The Navy also transferred Ulithi’s native population to one of the smaller islands, where they lived for the rest of the war.
Mogmog, the largest and most habitable island, became a badly needed haven for US troops. It had ball fields, a band stand, a chapel, and a 1,200-seat theater. There was also an ice cream barge that could make 500 gallons of ice cream in one shift. At its peak, the island hosted 20,000 men, with roughly 9,000 there on any given day.
The lagoon was Ulithi’s most valuable feature. Hundreds of ships, including entire carrier groups, anchored in its waters, alongside dozens of seaplanes. There they would be tended to by the small army of Navy engineers and logistics personnel assigned to Service Squadron 10.
Service Squadron 10 oversaw the rearming, resupplying, and repairing of Navy ships and aircraft, and otherwise supported the war effort’s logistical needs.
In all, the unit had over 400 vessels, including repair ships, tankers, floating dry docks, crane ships, desalination ships, tugs, floating barracks, and floating workshops.
The ships and sailors of Service Squadron 10 allowed the Navy to continue fighting across the vast Pacific expanse. They were called Nimitz’s “secret weapon.”
Ulithi became an extremely important base of operations. Any ship could be repaired — or mended enough to get back to a bigger base — and rearmed there and troops could rest and recuperate. Aircraft carriers moored there could continue launching rescue, reconnaissance, and bombing operations.
By the end of the war, Ulithi was the world’s largest naval facility, hosting as many as 617 vessels. The presence of so many ships also made Ulithi a target.
The Japanese repeatedly tried to attack it with aircraft, mini-subs, and even Kaiten manned torpedoes. On November 20, 1944, the Japanese sank the fleet oiler USS Mississinewa, killing some 63 sailors and officers.
On March 11, 1945, a long-range kamikaze plane struck the carrier USS Randolph, killing 25 men and wounding 106 more. Randolph was repaired at Ulithi and joined the invasion of Okinawa a month later.
Japan even sent its enormous plane-carrying I-400-class submarines to attack Ulithi. The subs were en route when Japan surrendered and had to return.
Ulithi was largely abandoned after the war, but the atoll is taking on new relevance as heightened tensions with China make another war in the Pacific more likely.
A forward base would be invaluable in such a conflict, especially since modern guided-missile warships cannot be rearmed while at sea.
The need for such a base is compounded by the fact that the US Navy would likely struggle to repair warships damaged in battle with great-power rivals like China or Russia, according to a Government Accountability Office report released last year.
The complexity of modern warship design coupled with US divestment of naval repair assets and the closure of many public shipyards after the Cold War make fixing battle-damaged ships more challenging.
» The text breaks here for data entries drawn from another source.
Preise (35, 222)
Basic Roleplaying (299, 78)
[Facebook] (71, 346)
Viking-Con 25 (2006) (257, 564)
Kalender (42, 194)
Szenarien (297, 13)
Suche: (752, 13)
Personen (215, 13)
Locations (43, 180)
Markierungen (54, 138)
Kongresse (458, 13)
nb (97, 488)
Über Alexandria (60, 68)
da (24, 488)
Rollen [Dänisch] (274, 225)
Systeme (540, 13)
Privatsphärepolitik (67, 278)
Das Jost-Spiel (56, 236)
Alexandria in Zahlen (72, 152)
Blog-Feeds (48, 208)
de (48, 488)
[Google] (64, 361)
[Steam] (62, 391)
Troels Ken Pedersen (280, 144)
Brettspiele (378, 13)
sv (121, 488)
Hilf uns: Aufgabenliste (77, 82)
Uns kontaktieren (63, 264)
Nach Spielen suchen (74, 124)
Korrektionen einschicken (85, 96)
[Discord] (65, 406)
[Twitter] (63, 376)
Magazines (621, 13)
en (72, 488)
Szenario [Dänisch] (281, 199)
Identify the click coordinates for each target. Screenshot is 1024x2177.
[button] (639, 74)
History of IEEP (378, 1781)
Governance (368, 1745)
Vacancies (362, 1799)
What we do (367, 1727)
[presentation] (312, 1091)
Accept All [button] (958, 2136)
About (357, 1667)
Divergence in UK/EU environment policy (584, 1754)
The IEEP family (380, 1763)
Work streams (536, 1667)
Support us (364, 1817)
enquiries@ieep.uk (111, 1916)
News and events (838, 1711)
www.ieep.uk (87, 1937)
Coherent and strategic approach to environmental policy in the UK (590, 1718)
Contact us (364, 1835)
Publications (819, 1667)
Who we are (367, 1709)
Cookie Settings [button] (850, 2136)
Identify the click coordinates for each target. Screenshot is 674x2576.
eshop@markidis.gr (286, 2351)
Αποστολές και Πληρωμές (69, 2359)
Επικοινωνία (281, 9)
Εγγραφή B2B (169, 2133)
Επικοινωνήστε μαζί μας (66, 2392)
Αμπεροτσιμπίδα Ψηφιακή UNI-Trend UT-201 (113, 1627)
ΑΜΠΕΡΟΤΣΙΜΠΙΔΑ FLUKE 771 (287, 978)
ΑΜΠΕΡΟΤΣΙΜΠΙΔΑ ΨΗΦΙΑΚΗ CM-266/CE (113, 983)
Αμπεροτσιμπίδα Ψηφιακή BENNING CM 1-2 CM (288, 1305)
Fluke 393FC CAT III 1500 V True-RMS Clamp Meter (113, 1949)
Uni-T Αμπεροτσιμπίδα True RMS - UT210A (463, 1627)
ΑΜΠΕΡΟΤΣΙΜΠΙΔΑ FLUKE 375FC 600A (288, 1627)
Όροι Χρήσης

The US Navy is already struggling with a repair backlog. Its surface ships currently face roughly 4,200 days of maintenance delays — effectively reducing the fleet by about 10 ships a year, Navy officials said this month.
With China continuing to build ships, expand the reach of its missile arsenal, and muster industrial capacity three times that of the US, the Navy would need every advantage it could get.